Während die US-Einheiten ab 1983 die Pershing 2 im Zuge der NATO-Nachrüstung erhielten, wurden die deutschen Flugkörpergeschwader nicht mehr aufgerüstet. Mit dem INF-Vertrag (Intermediate-Range Nuclear Forces Treaty) von 1988 begann die schrittweise Abrüstung. Bis 1991 wurden sowohl die deutschen als auch amerikanischen Pershing-Raketen abgebaut und die beiden Flugkörpergeschwader aufgelöst.
Einsatzverfahren, Geheimhaltung und historische Einblicke
Trotz strengster Geheimhaltung bestand das Personal der deutschen Pershing-Geschwader überwiegend aus Wehrpflichtigen, die regelmäßig ausgetauscht wurden.

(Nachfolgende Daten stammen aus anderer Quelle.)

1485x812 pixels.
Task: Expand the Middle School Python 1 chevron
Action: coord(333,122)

Der Autor, selbst einst Wehrdienstleistender im Flugkörpergeschwader 2 in Geilenkirchen, hat über Jahre hinweg zeitgenössische Dokumente gesammelt und ausgewertet. Mit Unterstützung der Traditionsgemeinschaften beider Flugkörpergeschwader wurden nun erstmals deklarierte Geheimdokumente, private Archive von US- und Bundeswehr-Veteranen sowie unveröffentlichte Bilder zusammengeführt.

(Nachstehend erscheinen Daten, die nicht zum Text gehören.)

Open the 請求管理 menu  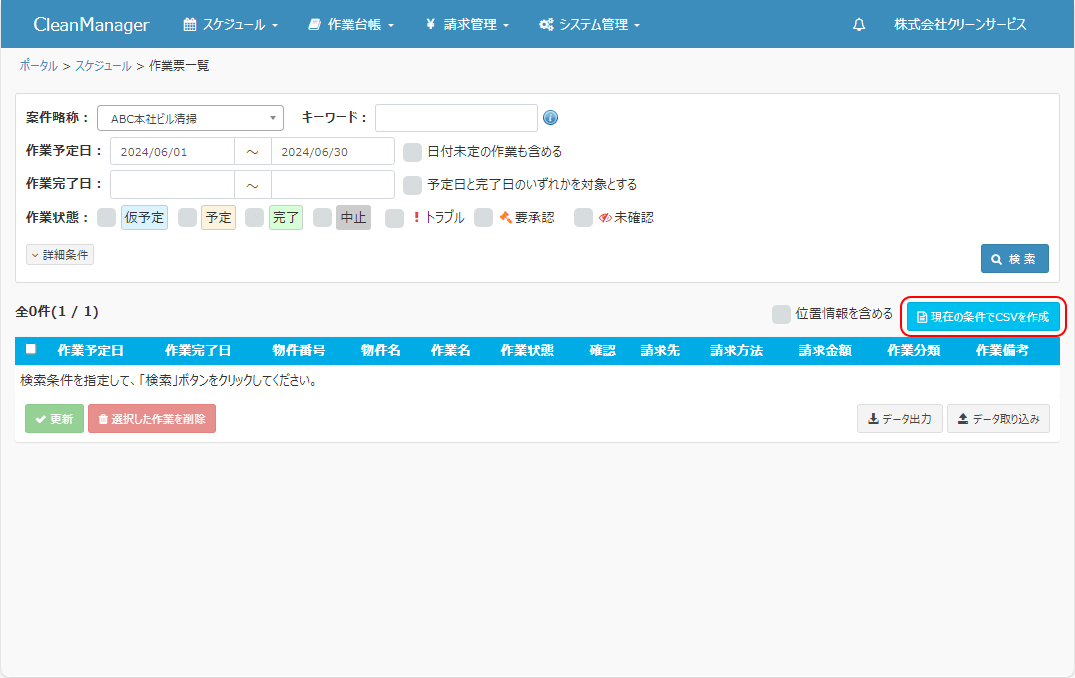pos(467,25)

Neue Erkenntnisse über die Pershing-Raketen 30 Jahre nach ihrer Auflösung
Durch diese umfassende Recherche gelingt es erstmals, die historischen Zusammenhänge der Pershing-Raketen in Deutschland detailliert darzustellen. Besonders das Einsatzverfahren der nuklearen Sofortbereitschaft wird verständlich erklärt – ein bislang wenig bekanntes Kapitel der deutschen Militärgeschichte im Kalten Krieg.